My Brother’s Illness
The effect of mental illness on the immediate family of the afflicted
Anonymous
My big brother was my hero, my friend and my knight in shining armor; he was wrenched from me by mental illness when I was five. My parents tried to shield me and my other siblings from the horror my brother was going through but it was still devastating. After his psychotic breakdown it seemed like he was dead; I grieved but wasn’t able to have closure. Even worse, I was constantly afraid that I would become mentally ill. I learned very young about the anguish of stigmas and secrets.
In High School I became close friends with two people who had mental illnesses; we were bound together by the secrets we shared. Young adulthood brought questions of its own; I began to wonder about the source of mental illnesses and was no longer able to accept the explanations of the time. I always had a feeling that it was a chemical imbalance but the medical community as a whole did not yet understand this.

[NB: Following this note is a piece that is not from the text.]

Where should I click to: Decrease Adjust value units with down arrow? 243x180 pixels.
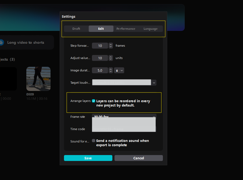coord(110,59)
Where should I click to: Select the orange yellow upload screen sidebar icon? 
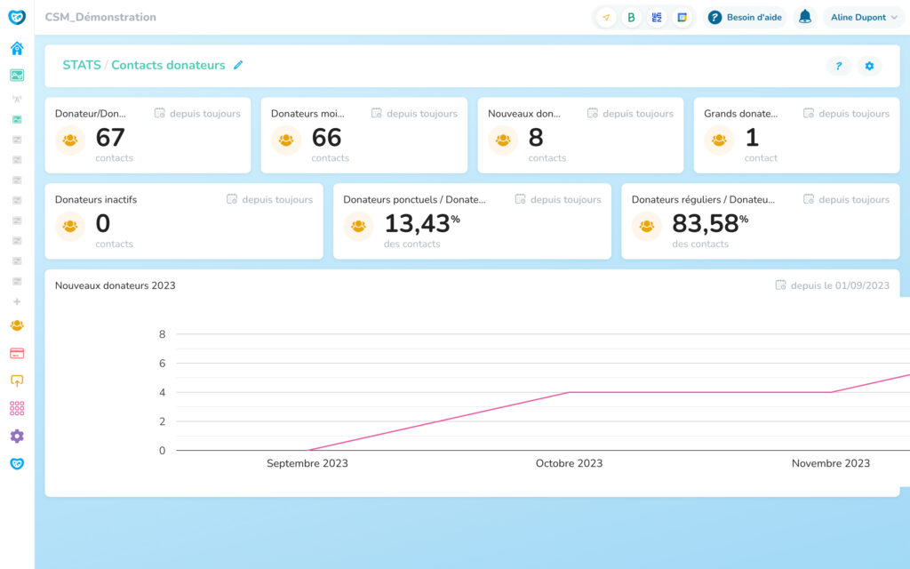[17, 381]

I was afraid I would pass on the illness to my children. When I tried to discuss this with a counselor she became angry and told me I was being ridiculous. Time has proved her wrong; two years ago my only funny, talented, intelligent son had a psychotic breakdown just shy of his seventeenth birthday. Dealing with his illness has brought back horrible memories of my childhood. When the professionals and the school officials try to tell me how to help my son I listen but I also listen to my instincts; after all the treatment of mental illness still isn’t an exact science and I have as much experience as anyone.